The strongly reduced N/C interaction in the transient immobile AR fraction led us to hypothesize that AR coregulators containing FxxLF motifs may gain access more easily to this fraction, as no competition with the N-terminal AR FQNLF motif is expected to occur. We tested this hypothesis using YFP-tagged fragments of the cofactor ARA54, containing an FNRLF motif. ARA54 and ARA54 fragments containing the FNRLF motif were previously shown to display a strong interaction with the AR LBD (Kang et al., 1999; He et al., 2002; Van de Wijngaart et al., 2006). In agreement with this hypothesis, abFRET between the single-tagged wild-type AR-CFP and YFP-ARA54 fragments was significantly higher (P = 0.003; see Materials and methods) than that of the non–DNA binding mutant AR(A573D)-CFP with YFP-ARA54, suggesting that interactions between AR and ARA54 fragments are significantly enhanced when ARs are bound to DNA (Fig. 6 A, left). To further test the hypothesis that AR N/C interactions are responsible for blocking coregulator interactions, we performed the same experiment using the N/C interaction–deficient mutant AR(F23,27A/L26A)-CFP. In contrast to wild-type AR, no difference in FRET with the ARA54 fragments was observed for the mutant and its non–DNA binding variant AR(F23,27A/L26A/A573D)-CFP. Moreover, FRET was higher than that of the N/C interaction–proficient wild-type ARs (P = 0.042) and much higher than the N/C interaction–proficient non–DNA binding mutant (Fig. 6 A, left). No FRET was found between any of the AR mutants and free YFP (Fig. 6 A, right). These data are in agreement with a model in which YFP-ARA54 fragments bind preferentially to ARs lacking N/C interaction, i.e., either N/C interaction–deficient AR(F23,27A/L26A) mutants or wild-type ARs transiently immobilized as a result of DNA binding.

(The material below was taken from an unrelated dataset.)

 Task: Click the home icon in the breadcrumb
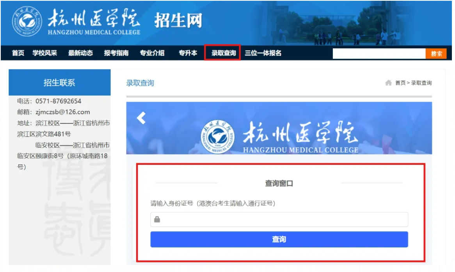[x=388, y=83]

To investigate this more extensively, we repeated the simultaneous FRAP and FRET measurements in living Hep3B cells expressing YFP-AR-CFP, now in the presence of cotransfected YFP-ARA54 fragments. The addition of YFP-ARA54 fragments considerably reduced the kinetics of the donor-FRAP curve compared with YFP-AR-CFP in absence of YFP-ARA54 fragments (Fig. 6 B). This is explained by the fact that in this experimental setup not only the N/C-interacting mobile ARs, but also the non–N/C-interacting immobile ARs, show FRET, now between AR C-terminal domain and the YFP-ARA54 fragments (which binds to the C-terminal domain instead of the YFP-tagged N-terminal domain of immobile YFP-AR-CFP). This indicates that the ARA54 fragments preferably interact with the C terminus of the AR when it is transiently immobilized because of DNA binding when the N-terminal FQNLF motif does not compete for interaction with the C-terminal domain.
In summary, the abFRET data (Fig. 6 A) show that ARA54 fragments interact more frequently with wild-type AR than with the non–DNA binding mutant. The simultaneous FRAP and FRET analysis (Fig. 6 B) suggests that this is because ARA54 fragments gain access more easily to the C-terminal LBD of the wild-type ARs when there is no, or less, competition with the NTD. This occurs either when wild-type ARs are transiently immobilized in a DNA binding–dependent manner (Fig. 3 C) or when the N/C interaction is disrupted (Fig. 6 A).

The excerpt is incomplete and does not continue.